You could be right!!


----------



## benb (20 Jan 2017)

And yet cycling has massively increased in the new segregated CSHs in London, and has doubled in a new segregated lane in Cambridge.
http://road.cc/215646

People don't want to cycle in close proximity to large dangerous vehicles, regardless of how objectively safe it is.
Whether that's because they feel unsafe or it's just not very pleasant, proper segregated infrastructure has been proven to increase cycling levels.


----------



## mjr (20 Jan 2017)

jefmcg said:


> I'd expect nothing. Do police stop drivers wearing helmets?


Not as far as I know, but I understand that the restricted visibility and head movement of many modern motor racing helmets means that it's regarded as careless to wear them when driving on open roads. Sadly, I can't find the source for that now, although I did find that some classes of motorcycle racing helmet aren't road-legal for similar reasons.



User said:


> And of course, segregation is concentrated in urban areas - the overwhelming majority of Dutch roads have no segregation at all.
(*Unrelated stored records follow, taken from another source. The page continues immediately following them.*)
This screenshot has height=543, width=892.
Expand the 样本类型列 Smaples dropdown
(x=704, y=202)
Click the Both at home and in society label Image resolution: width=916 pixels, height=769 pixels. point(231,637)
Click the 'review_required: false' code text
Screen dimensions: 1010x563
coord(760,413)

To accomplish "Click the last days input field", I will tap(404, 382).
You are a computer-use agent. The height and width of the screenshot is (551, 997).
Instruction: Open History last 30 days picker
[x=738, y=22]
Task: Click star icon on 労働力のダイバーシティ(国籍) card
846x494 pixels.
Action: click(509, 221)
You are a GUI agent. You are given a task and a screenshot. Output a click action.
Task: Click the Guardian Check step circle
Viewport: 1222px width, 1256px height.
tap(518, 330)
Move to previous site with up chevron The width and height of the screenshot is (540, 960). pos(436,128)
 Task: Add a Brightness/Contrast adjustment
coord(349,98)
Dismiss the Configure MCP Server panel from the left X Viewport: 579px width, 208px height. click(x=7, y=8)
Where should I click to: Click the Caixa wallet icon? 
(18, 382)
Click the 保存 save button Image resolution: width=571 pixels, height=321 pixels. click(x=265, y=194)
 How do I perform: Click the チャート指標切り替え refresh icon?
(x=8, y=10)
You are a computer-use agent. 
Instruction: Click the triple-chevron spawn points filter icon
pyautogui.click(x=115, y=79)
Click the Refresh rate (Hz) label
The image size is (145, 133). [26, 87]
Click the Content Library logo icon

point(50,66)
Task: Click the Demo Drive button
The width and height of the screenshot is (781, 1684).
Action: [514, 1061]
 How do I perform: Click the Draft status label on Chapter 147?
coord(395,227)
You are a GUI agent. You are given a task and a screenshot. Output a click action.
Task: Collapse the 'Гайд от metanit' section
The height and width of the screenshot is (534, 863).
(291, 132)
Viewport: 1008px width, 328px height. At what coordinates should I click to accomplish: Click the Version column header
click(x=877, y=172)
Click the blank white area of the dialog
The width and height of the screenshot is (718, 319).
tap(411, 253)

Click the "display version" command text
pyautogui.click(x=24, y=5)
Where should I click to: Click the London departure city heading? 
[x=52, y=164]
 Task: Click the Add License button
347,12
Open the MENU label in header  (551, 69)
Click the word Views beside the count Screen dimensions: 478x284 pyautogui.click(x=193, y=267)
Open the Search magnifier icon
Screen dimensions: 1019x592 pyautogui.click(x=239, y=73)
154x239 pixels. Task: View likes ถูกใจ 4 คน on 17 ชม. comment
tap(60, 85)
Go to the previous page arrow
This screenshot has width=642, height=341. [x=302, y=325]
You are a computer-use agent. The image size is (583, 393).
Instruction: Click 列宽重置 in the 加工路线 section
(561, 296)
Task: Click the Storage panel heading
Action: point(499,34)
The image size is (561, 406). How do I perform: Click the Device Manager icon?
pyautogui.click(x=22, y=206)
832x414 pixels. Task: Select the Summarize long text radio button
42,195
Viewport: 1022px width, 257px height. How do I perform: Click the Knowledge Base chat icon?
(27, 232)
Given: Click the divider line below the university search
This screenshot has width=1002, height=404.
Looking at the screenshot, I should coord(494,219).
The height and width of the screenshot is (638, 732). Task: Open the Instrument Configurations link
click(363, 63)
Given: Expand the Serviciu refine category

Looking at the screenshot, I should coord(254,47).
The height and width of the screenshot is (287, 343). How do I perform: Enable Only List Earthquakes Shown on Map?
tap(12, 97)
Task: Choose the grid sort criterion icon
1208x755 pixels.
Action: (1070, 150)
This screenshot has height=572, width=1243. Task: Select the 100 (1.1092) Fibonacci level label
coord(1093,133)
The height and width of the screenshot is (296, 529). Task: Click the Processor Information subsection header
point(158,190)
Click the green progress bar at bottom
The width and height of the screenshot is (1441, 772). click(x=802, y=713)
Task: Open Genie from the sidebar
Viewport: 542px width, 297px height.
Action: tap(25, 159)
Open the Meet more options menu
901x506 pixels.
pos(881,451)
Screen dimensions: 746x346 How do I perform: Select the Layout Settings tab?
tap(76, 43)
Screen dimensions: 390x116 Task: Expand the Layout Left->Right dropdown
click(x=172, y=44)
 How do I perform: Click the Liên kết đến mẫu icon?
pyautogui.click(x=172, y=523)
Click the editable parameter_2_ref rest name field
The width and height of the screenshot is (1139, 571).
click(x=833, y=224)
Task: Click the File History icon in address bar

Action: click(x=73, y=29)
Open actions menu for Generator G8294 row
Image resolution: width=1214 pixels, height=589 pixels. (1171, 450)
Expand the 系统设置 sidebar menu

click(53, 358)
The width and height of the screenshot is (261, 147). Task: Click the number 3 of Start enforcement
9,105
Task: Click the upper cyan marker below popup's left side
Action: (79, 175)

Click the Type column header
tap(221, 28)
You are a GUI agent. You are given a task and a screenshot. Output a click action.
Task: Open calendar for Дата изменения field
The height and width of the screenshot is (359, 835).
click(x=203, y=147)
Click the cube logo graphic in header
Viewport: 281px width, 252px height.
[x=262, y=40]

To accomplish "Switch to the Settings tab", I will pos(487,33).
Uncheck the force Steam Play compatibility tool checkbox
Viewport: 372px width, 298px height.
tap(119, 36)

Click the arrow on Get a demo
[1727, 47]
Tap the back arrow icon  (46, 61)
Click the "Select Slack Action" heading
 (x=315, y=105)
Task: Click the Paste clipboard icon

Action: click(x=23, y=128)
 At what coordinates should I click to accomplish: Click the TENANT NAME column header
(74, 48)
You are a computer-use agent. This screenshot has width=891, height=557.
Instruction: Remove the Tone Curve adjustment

I agree with the rest, but is the above true? In urban areas, I seemed to spend more time sharing filtered 30kmh carriageways or on painted or low-kerbed lanes (not massively different to the new Cambridge ones), whereas segregation seemed mostly alongside fast busy mostly-rural roads.



benb said:


> People don't want to cycle in close proximity to large dangerous vehicles, regardless of how objectively safe it is.


Yeah, that's my view: it's surprisingly safe to ride on a trunk A road, but I always feel that I'm in the way (I know I have as much right as any other road user but I still feel like they're having to avoid me), so I feel pressured to always ride full-tilt and it's not as much fun as a good track. It's not even as much fun as some dodgy gravel tracks, but I'd rather not have to use those either. I'll gladly defend the right of others to ride on carriageways, but it doesn't make my heart sing like a good country road or cycle track and I can't see it inspiring many people to get cycling. Cycling should be fun and easy.


----------



## mjr (20 Jan 2017)

User said:


> Only about 1/4 of Dutch roads have any physical segregation. About another 3-4% have unsegregated on road lanes. Other than that, you mingle with traffic.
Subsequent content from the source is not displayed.